Studio album by Gordi
- Released: 1981
- Recorded: July 1981
- Studios: MS Studio, Belgrade
- Genres: Heavy metal; hard rock;
- Length: 31:33
- Label: Jugoton

Gordi chronology
| Gordi 3 (1981) | Pakleni trio (1981) | Kraljica smrti (1982) |

= Pakleni trio =

Pakleni trio (trans.

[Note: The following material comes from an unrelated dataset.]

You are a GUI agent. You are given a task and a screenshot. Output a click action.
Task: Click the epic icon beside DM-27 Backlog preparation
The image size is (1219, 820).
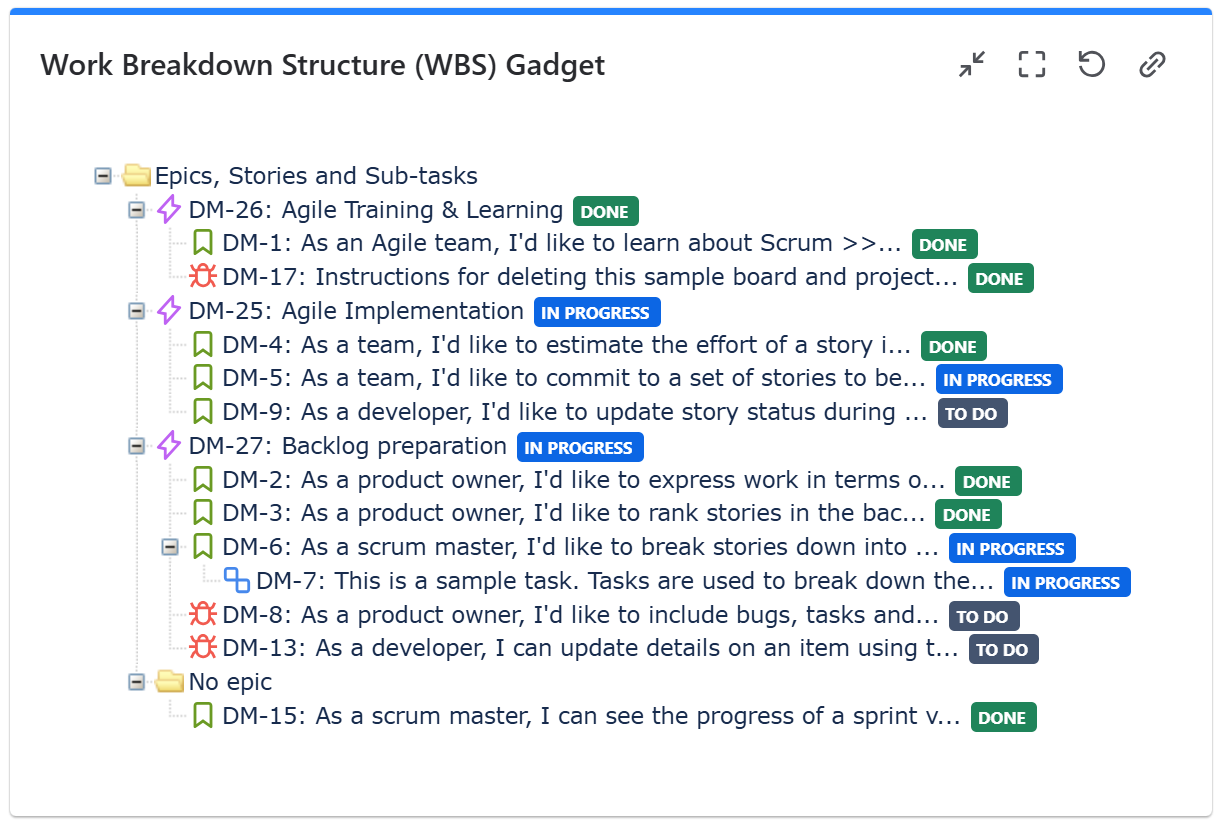(168, 446)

Hell Trio) is the fourth studio album by Yugoslav rock band Gordi, released in 1981. Pakleni trio was the band's first album to feature a heavy metal sound, for which Gordi are mostly remembered.

Professional ratings
Review scores
| Source | Rating |
| Serbian Metal (2006 reissue review) | (favorable) |

==Background==
Gordi started their career in the late 1970s, with their first three albums being progressive/hard rock oriented. After the band's third studio album, Gordi 3, keyboardist Goran Manojlović, brother of Gordi frontman and leader Zlatko Manojlović, left the band, Gordi continuing as a power trio. In 1981 the band released Pakleni trio. Heavily influenced by the new wave of British heavy metal, Pakleni trio marked a shift in the band's musical direction and is today considered a milestone in the Yugoslav heavy metal scene.

==2006 reissue==
Pakleni trio was rereleased by Rock Express Records in 2006. The album reissue featured two bonus tracks, "Duga noć" ("Long Night") and "Idi sad" ("Go Now"), from a 7-inch single Gordi released in 1978. The reissue also featured video recordings of the songs "Igraj, luduj", "Ona je žena" and "Tebi ne treba niko" from a 1982 concert by the band, as well as a video recording of Zlatko Manojlović's 2005 concert in Germany.

==2021 reissue==
In 2021, Croatia Records released a Zlatko Manojlović box set entitled Od Daha do Gordih (From Dah to Gordi), featuring reissue of Pakleni trio.

==Track listing==
All songs written by Zlatko Manojlović.

| No. | Title | Length |
|---|---|---|
| 1. | "Put do pakla" ("Road to Hell") | 3:48 |
| 2. | "Igraj, luduj" ("Dance, Go Crazy") | 3:08 |
| 3. | "Volim" ("I Love") | 4:03 |
| 4. | "Ona i ja" ("She and I") | 3:37 |
| 5. | "Tebi ne treba niko" ("You Don't Need Anyone") | 3:10 |
| 6. | "Naivna Venera" ("Naive Venus") | 3:30 |
| 7. | "Strašna riba izdaleka" ("Great Chick from Far Away") | 3:18 |
| 8. | "Ona je žena" ("She's a Woman") | 4:38 |
| 9. | "San" ("A Dream") | 2:21 |

2006 reissue bonus tracks
| No. | Title | Length |
|---|---|---|
| 10. | "Duga noć" ("Long Night") | 2:31 |
| 11. | "Idi sad" ("Go Now") | 4:35 |

==Personnel==
- Zlatko Manojlović – guitar, vocals, producer
- Slobodan Svrdlan – bass guitar, vocals
- Čedomir Petrović – drums, vocals
===Additional personnel===
- Rade Ercegovac - recorded by
- Jugoslav Vlahović - artwork, photography, graphic design
- Boško Boroš - photography

==Legacy==
In 2021, the songs "Put do pakla", "Tebi ne treba niko" and "Igraj luduj" were ranked 25th, 74th and 80th respectively on the list of 100 Greatest Yugoslav Hard & Heavy Anthems by web magazine Balkanrock.